# Introduction to Python

## Outline

1. What _is_ a Jupyter notebook?
2. What _is_ Google Colab?
3. What _is_ python?
4. Environment
5. Matrix Algebra and Parallelization


## Learning Objectives

- The function of python code and python interpreter
- Basic python syntax for variables, flow control, and using packages
- Find, import, and use a package
- Understand the problem of large matrix math and how parallelization helps

## Terms

Text in **bold** will appear here.

Like in many areas of tech and science, there is a simple informal language and a more precise formal one.
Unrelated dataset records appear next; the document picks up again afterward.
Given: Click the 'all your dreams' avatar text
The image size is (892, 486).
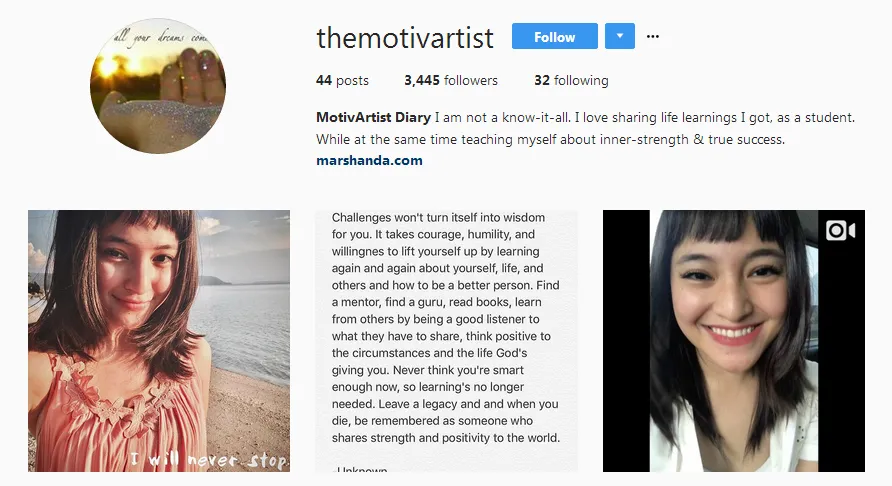Looking at the screenshot, I should point(160,38).
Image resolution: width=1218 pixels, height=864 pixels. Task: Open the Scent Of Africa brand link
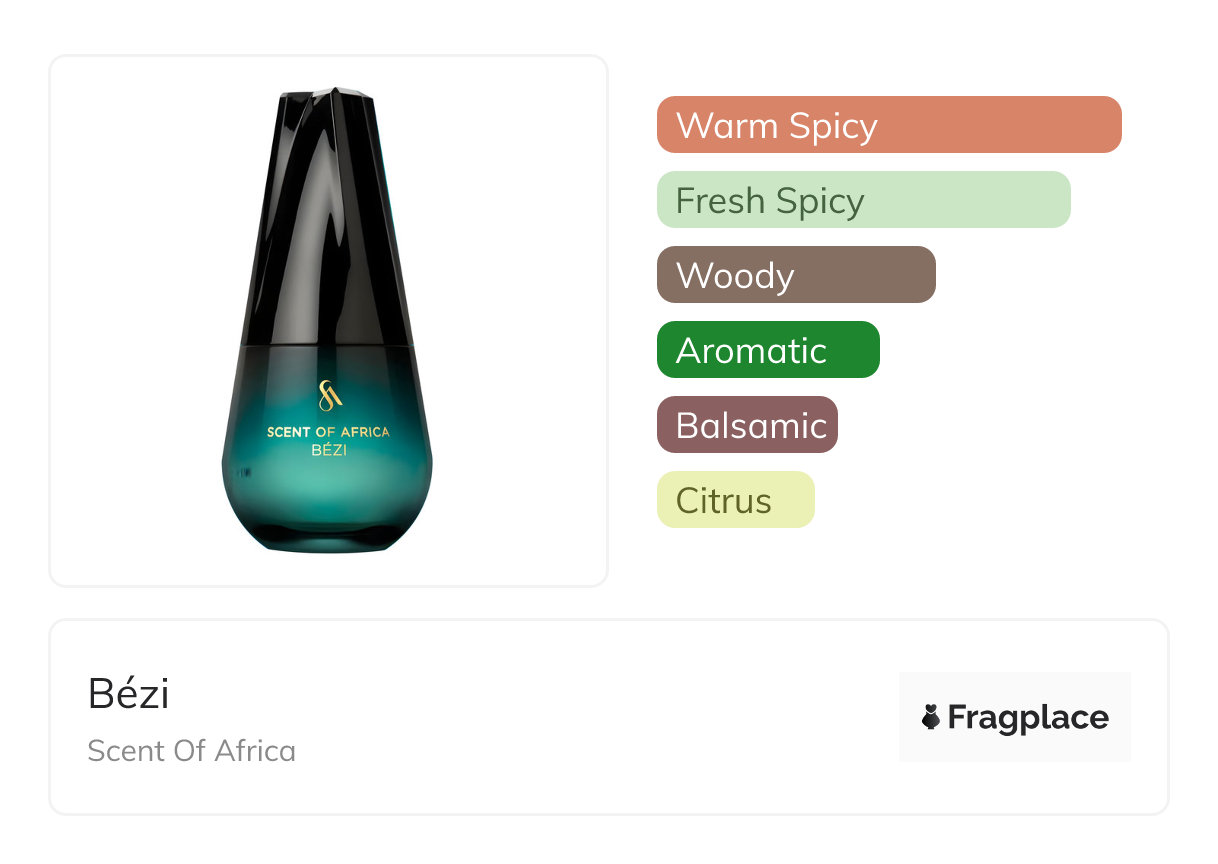191,750
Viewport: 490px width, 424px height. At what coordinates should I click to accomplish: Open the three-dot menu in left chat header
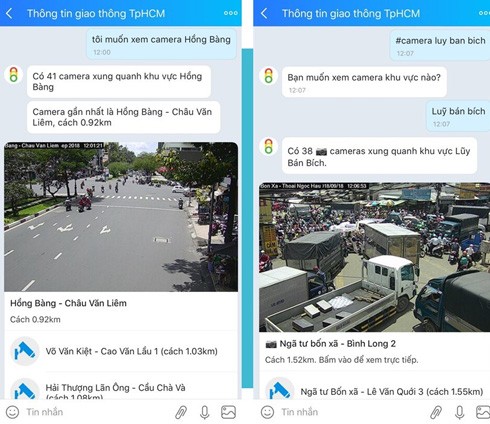231,13
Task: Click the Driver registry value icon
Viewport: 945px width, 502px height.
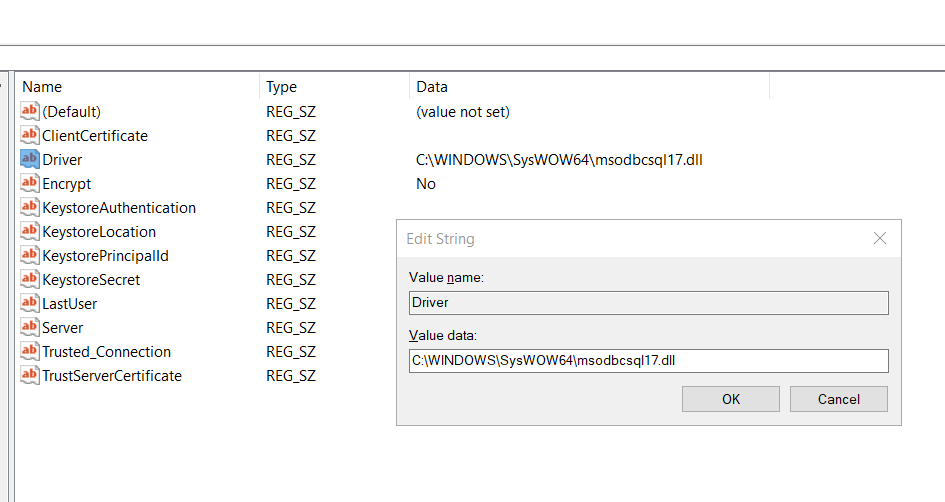Action: 29,159
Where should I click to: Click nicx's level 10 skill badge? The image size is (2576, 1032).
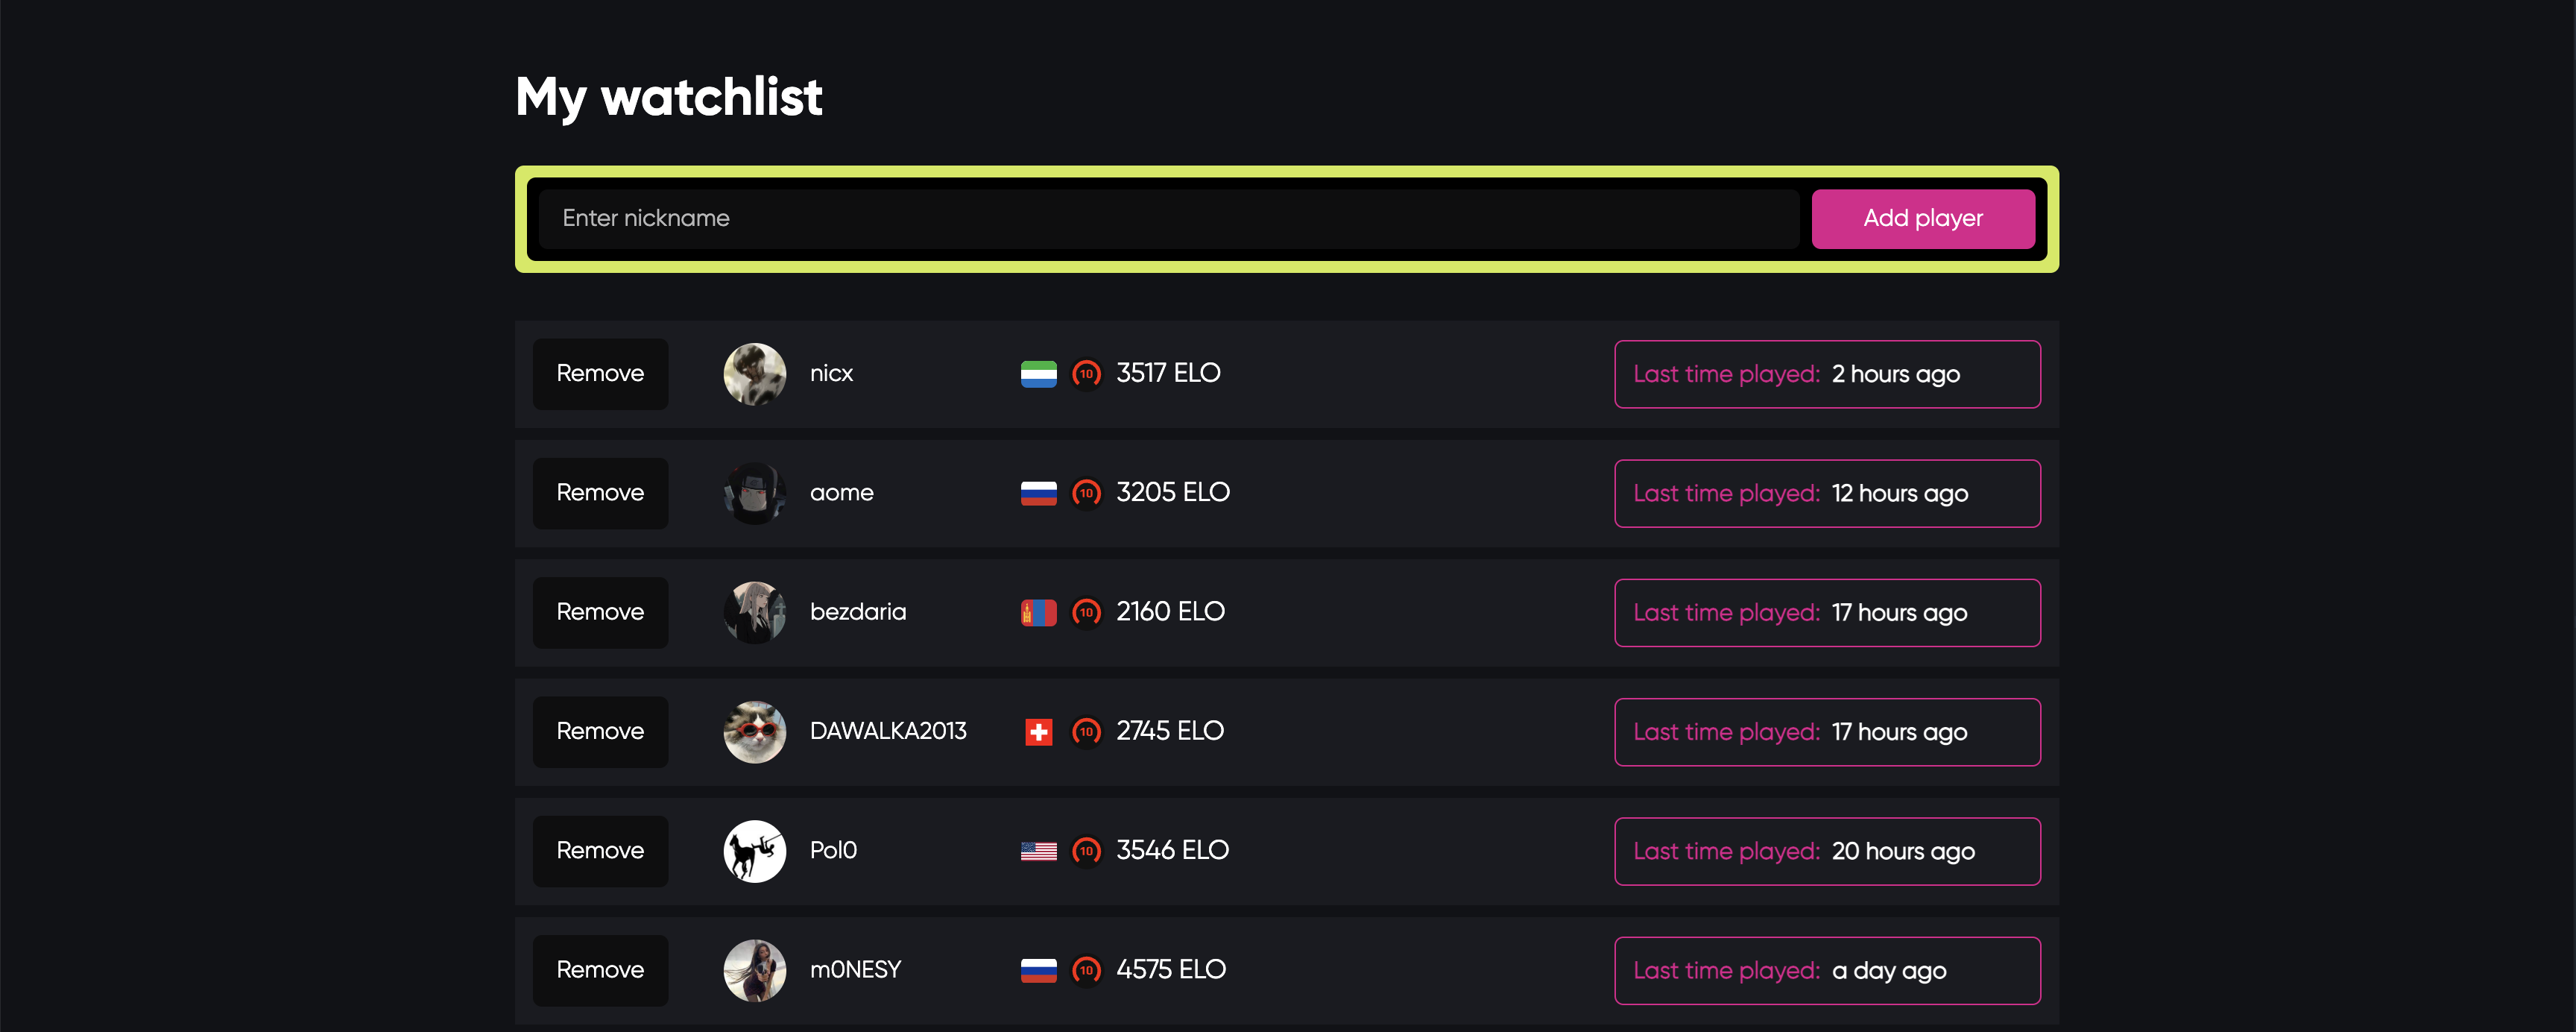(x=1087, y=373)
| Informal EN | Informale IT | Technical | Description |
| --- | --- | --- | --- |
| File/Code | Codice | Script, source | A file of python commands which can be run directly |
| Folder | Cartella | Directory | Location on a computer |
| Run | Girare | Execute | Read and act on each line of python code |
| Program (python) | App (pitone) | Interpreter (python) | The program which compiles and runs python code on a computer |
| Notebook | Notebook | Jupyter Notebook | Document containing both executable code and rich text |
| Is | È | Assignment | Saving data in a variable |
| -- | -- | Type | Python objects always have a type, like a list or float |
| -- | -- | Object | A data type which contains both data and code |
| -- | -- | Function | Selection of code that can be run simply by calling the function name |
| -- | -- | Class | A use-defined object type which contains both data and code (methods) |
| -- | -- | Method | A function inside a class |
| -- | -- | Initialize | Create a new object from a class |
| -- | -- | Module | A code file which isn't run directly but is imported into your main script |
| -- | -- | Package | A folder containing many related modules, like `tensorflow` |


# What _is_ a Jupyter notebook?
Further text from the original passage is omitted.